A tiny (6mm) Red-Girdled Mining Bee on Germander Speedwell.
Have you ever wondered what pollinates the tiny flowers in the grass? For this Germander Speedwell (Veronica chamaedrys), the answer is tiny bees. While I was photographing the plant, a bee landed on the sapphire-blue flowers. Thanks to Ryan Clark and Stuart Roberts of the UK Bees, Wasps and Ants Facebook group, I now know that this is a Red-Girdled Mining Bee (Andrena labiata). My Field Guide to Bees, by Steven Falk, says that  this little pollinator lives in unimproved grasslands, feeds on  Germander Speedwell and Forget-me-nots, nests in short or sparse vegetation and is "scarce".

It seems that the old turf of Holy Cross church is just the place for this little bee. It has escaped the fertilizers and weedkillers intended to "improve" grass but end up driving out wildflowers and the pollinators that depend on them.

Of course I was in the churchyard to find more plants that I could add to my list. I was able to identify about 10 more ranging from a humble Common Chickweed to Ash Trees that make up part of the hedge.
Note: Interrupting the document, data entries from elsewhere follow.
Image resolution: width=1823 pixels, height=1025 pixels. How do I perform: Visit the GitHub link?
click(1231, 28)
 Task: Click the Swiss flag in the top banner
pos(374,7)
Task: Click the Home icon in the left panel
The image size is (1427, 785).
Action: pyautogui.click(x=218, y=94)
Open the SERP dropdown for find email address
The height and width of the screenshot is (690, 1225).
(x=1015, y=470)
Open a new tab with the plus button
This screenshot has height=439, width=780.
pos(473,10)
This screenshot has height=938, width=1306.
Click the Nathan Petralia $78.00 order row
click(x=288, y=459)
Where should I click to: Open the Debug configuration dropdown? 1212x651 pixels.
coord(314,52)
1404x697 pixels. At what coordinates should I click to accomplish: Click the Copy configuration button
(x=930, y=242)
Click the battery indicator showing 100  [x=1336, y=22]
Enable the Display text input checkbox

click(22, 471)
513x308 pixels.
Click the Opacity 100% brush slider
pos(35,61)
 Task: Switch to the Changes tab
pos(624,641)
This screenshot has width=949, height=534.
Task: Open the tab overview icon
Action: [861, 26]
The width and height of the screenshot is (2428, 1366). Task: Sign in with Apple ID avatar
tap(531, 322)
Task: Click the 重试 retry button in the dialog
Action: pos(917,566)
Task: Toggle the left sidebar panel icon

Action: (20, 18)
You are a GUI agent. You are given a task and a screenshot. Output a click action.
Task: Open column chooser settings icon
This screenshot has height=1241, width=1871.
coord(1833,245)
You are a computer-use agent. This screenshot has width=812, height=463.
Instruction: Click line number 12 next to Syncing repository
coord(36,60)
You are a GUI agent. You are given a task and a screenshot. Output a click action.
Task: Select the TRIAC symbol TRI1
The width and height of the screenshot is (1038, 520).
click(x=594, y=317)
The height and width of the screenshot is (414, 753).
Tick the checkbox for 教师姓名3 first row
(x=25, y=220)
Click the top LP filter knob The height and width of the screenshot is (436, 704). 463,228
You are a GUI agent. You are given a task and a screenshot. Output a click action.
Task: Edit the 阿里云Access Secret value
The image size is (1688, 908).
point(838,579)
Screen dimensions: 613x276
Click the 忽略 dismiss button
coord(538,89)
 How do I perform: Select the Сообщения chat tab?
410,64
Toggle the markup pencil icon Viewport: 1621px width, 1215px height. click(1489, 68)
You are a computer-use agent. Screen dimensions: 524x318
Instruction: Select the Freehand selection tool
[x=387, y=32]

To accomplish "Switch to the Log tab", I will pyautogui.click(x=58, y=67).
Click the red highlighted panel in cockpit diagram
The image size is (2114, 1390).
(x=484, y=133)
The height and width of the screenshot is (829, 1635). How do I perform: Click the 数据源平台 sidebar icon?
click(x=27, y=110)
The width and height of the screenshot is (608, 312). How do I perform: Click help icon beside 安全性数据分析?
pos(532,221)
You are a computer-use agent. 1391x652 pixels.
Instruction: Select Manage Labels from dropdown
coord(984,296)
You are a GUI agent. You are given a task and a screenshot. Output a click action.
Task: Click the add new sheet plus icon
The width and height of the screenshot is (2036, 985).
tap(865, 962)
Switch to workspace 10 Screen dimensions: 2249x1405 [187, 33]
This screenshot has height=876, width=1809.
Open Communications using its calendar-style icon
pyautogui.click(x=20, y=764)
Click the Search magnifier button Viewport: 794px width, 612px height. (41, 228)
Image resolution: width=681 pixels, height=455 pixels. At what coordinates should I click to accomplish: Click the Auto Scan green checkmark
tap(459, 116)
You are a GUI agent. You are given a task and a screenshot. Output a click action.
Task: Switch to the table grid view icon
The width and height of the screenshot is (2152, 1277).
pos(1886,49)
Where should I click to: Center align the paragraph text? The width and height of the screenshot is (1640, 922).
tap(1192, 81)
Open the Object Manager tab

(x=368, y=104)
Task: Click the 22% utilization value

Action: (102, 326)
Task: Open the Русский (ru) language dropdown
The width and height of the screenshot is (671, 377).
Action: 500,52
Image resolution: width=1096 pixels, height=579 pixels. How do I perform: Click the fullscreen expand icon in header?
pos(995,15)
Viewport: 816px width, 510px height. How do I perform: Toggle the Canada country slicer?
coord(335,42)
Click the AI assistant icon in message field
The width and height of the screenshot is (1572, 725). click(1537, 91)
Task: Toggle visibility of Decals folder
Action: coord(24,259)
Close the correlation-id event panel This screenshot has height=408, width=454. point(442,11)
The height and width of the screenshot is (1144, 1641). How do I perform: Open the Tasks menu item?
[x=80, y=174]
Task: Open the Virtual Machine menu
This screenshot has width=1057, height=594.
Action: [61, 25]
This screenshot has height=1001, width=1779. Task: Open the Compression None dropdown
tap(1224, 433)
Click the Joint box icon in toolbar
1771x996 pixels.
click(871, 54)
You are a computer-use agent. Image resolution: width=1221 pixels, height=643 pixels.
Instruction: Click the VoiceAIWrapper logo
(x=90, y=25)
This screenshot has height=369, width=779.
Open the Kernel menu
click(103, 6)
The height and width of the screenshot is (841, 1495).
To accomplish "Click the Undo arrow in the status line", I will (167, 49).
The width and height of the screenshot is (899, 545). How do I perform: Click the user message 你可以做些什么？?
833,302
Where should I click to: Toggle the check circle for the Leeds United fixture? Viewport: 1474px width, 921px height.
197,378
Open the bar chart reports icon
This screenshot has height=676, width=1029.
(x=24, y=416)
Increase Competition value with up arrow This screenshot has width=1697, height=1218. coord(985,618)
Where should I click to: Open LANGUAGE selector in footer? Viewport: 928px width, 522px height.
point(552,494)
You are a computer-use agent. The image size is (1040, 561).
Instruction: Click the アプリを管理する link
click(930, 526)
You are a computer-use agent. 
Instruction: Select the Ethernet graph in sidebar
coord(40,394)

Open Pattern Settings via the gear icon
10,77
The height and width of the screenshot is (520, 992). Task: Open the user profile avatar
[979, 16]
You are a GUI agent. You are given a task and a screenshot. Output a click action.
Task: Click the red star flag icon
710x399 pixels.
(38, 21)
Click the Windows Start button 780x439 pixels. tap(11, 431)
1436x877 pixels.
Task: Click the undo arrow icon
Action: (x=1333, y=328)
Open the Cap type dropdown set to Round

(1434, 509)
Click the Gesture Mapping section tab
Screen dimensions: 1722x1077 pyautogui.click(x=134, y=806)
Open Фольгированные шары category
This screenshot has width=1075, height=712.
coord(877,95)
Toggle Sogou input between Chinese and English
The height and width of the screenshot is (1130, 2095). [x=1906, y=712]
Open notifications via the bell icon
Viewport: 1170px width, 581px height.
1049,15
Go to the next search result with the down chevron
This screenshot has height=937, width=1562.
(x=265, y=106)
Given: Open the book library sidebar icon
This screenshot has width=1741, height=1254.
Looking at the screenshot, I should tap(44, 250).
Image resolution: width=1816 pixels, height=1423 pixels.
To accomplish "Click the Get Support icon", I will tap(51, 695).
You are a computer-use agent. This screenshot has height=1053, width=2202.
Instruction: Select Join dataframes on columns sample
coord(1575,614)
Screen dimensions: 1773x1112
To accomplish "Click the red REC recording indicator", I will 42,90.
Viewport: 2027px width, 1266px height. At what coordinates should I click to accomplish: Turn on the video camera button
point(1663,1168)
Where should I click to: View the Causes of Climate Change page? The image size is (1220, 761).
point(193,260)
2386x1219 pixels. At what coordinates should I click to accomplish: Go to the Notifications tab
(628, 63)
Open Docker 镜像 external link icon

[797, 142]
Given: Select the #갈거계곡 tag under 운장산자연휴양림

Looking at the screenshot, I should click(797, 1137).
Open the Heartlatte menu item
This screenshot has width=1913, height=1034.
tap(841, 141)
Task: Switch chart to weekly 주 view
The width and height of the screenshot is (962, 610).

Large Red Damsel Fly - only about an inch long!
The hedge is a valuable habitat too. While looking for more plants, I found a damsel fly, who had found sanctuary from the cold wind, amongst its leaves.

Black Bryony
Black Bryony has sprung up very rapidly. On our first visit there were only old stems and one, shrivelled fruit. 4 weeks later the stems are carrying the shiny, exotic-looking, leaves up round railings and other supports. Soon, the dainty white flowers will open.

Pellitory-by-the-Wall.
A little plant growing in the wall had me stumped. Fortunately, Mum came to the rescue by telling me that it is Pellitory-by-the-Wall (Parietaria Judaica).

Pellitory-by-the-wall - tiny female flowers
Pellitory-by-the-Wall has miniature, wind-pollinated flowers. The plant that I found has female flowers. I wonder if there is a male somewhere nearby?

Blackbird - making it clear to a rival who owns this patch.
My couple of hours searching for plants had flown by. As I was completing my survey, a glossy male Blackbird was fending off another, whose presence was clearly unwelcome. The brown female, was nearby and there may well be a nest. I left and hoped that the intruding Blackbird had the good sense to do likewise.